Exercise: Repeat the lines from the line with "How do I perform: Select the Preview tab?" to the line with "Exit multi-site quick search mode" in the listing below, keeping both end lines and adding nothing.

= Beginning of Section =

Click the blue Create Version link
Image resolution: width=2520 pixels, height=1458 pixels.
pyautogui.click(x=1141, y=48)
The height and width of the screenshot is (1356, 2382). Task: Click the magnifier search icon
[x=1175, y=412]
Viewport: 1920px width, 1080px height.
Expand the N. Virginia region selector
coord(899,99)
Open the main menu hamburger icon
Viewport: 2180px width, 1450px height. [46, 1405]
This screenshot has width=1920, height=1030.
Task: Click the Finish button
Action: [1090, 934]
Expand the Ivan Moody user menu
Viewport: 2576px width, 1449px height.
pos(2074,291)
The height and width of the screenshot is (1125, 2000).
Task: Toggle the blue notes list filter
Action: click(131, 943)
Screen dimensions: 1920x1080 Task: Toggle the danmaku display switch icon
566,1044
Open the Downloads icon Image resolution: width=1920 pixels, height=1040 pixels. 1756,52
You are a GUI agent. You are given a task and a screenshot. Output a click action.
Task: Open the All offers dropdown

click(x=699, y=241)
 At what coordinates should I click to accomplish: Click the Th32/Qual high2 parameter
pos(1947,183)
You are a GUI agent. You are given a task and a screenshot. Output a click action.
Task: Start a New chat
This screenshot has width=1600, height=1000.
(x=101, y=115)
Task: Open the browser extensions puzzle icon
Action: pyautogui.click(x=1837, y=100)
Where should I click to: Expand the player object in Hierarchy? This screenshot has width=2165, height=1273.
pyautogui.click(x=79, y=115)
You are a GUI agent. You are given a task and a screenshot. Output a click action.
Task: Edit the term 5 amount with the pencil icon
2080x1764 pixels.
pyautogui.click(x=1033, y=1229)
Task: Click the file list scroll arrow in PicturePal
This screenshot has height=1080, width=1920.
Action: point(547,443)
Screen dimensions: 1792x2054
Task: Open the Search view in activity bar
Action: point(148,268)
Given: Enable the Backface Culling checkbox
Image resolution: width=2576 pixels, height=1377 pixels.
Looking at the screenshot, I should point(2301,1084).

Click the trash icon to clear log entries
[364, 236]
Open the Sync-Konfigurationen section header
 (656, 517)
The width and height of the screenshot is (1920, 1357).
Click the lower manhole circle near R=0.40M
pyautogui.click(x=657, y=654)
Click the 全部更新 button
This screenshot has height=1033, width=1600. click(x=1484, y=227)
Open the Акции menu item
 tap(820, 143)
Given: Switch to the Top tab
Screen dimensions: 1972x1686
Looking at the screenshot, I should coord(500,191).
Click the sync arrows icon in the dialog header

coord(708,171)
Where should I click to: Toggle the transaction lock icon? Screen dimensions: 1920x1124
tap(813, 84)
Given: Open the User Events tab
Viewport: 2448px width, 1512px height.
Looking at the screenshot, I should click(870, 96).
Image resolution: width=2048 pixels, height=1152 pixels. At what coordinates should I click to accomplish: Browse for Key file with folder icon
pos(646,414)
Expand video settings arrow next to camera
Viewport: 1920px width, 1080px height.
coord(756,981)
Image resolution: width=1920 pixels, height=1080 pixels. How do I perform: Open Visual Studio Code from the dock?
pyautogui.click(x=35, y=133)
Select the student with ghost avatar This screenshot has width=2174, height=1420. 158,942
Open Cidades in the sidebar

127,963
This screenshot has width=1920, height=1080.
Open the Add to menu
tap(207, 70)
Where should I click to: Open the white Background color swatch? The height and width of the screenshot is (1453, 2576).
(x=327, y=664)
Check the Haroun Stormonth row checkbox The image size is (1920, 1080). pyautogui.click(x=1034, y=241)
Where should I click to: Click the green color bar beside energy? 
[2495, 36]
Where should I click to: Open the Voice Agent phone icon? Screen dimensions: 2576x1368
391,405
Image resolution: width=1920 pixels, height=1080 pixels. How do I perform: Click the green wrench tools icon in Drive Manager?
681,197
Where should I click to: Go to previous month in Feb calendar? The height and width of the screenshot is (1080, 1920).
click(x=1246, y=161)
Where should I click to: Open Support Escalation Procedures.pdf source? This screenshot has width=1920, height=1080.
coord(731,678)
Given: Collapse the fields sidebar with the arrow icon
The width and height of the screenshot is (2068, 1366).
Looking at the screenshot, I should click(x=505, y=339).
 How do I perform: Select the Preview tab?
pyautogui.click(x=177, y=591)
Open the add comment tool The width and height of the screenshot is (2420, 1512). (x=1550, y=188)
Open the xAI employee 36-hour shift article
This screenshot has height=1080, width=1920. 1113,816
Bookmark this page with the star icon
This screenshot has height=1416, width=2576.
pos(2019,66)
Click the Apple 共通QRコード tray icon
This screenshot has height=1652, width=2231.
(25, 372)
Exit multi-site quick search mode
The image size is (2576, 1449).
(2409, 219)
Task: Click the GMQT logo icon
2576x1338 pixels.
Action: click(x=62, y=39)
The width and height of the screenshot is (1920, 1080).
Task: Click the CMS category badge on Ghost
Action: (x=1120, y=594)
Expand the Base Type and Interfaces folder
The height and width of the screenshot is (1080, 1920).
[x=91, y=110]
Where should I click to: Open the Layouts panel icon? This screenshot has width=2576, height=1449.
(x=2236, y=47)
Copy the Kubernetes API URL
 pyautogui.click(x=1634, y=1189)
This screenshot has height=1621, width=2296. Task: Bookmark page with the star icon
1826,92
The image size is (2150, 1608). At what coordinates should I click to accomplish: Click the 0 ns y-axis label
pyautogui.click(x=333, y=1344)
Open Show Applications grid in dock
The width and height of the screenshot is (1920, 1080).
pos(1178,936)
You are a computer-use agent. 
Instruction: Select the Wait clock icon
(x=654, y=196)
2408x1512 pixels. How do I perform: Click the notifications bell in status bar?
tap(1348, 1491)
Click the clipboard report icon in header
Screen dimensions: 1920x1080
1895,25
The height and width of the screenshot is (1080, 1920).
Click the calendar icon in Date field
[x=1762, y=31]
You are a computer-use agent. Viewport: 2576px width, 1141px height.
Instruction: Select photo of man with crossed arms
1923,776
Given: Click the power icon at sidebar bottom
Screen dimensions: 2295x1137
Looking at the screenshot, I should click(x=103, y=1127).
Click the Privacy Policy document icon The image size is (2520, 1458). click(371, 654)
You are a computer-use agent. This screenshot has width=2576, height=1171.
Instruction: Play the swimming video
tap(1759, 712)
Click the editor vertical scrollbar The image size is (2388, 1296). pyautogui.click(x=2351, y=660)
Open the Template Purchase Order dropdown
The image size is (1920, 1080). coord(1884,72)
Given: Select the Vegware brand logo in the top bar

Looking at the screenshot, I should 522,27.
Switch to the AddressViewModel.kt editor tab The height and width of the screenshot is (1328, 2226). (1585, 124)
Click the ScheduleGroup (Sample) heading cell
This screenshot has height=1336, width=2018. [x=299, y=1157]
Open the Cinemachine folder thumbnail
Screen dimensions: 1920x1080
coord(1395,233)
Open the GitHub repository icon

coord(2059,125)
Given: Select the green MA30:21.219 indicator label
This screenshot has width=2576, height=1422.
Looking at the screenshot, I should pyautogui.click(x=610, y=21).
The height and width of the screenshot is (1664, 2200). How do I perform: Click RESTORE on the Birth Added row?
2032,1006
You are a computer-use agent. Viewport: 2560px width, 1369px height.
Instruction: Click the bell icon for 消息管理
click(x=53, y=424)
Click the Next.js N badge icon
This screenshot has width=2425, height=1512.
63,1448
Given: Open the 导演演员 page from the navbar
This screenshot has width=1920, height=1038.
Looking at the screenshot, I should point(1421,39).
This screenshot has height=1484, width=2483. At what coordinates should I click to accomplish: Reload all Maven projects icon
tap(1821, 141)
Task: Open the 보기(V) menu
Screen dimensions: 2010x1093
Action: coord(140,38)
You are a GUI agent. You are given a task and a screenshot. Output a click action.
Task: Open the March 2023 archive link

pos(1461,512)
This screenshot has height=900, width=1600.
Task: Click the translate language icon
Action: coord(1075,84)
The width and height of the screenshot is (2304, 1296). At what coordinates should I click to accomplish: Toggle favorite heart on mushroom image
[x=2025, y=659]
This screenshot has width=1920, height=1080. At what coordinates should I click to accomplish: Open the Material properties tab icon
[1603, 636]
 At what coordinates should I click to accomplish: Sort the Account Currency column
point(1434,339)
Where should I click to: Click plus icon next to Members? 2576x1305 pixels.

= End of Section =

Answer to this exercise:
 How do I perform: Select the Preview tab?
pyautogui.click(x=177, y=591)
Open the add comment tool The width and height of the screenshot is (2420, 1512). (x=1550, y=188)
Open the xAI employee 36-hour shift article
This screenshot has height=1080, width=1920. 1113,816
Bookmark this page with the star icon
This screenshot has height=1416, width=2576.
pos(2019,66)
Click the Apple 共通QRコード tray icon
This screenshot has height=1652, width=2231.
(25, 372)
Exit multi-site quick search mode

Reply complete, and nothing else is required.